- Available data -

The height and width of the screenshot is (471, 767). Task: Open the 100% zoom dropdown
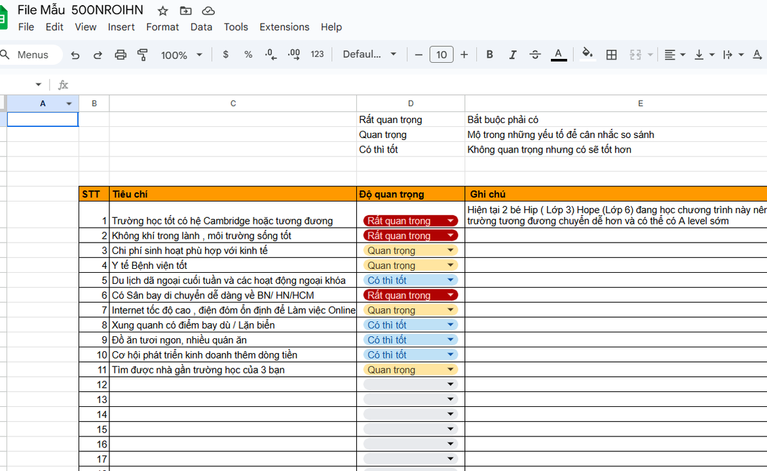[181, 55]
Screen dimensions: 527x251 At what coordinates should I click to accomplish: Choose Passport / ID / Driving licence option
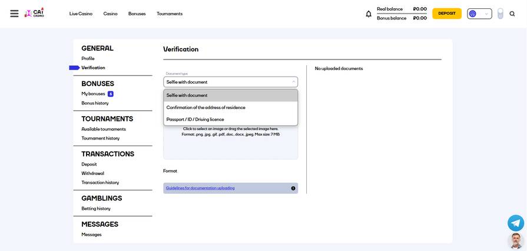coord(195,120)
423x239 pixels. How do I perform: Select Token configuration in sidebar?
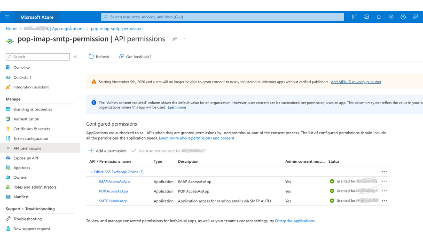tap(31, 138)
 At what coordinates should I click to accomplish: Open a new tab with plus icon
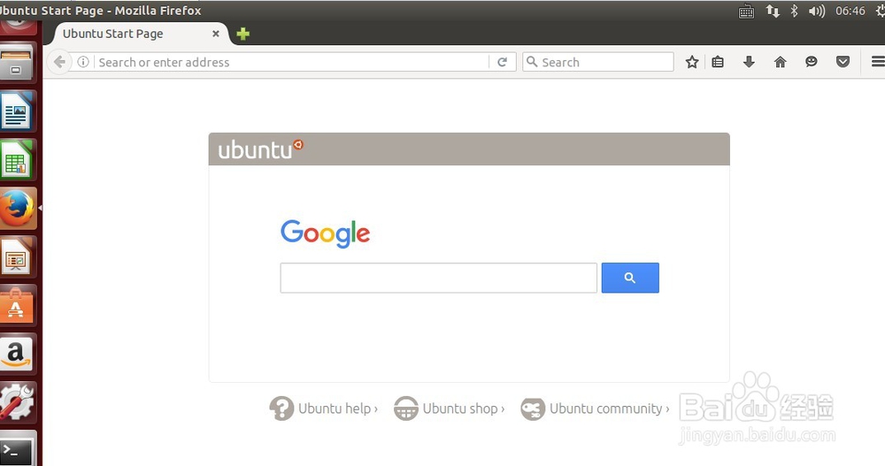pyautogui.click(x=243, y=34)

- What is needed -
The lines from the one containing "At what coordinates should I click to accomplish: Open" through the last line of the records are what you should copy, word for word and nothing else, with pictures left out.

- Solution for this problem -
 At what coordinates should I click to accomplish: Open a new tab with plus icon
pyautogui.click(x=243, y=34)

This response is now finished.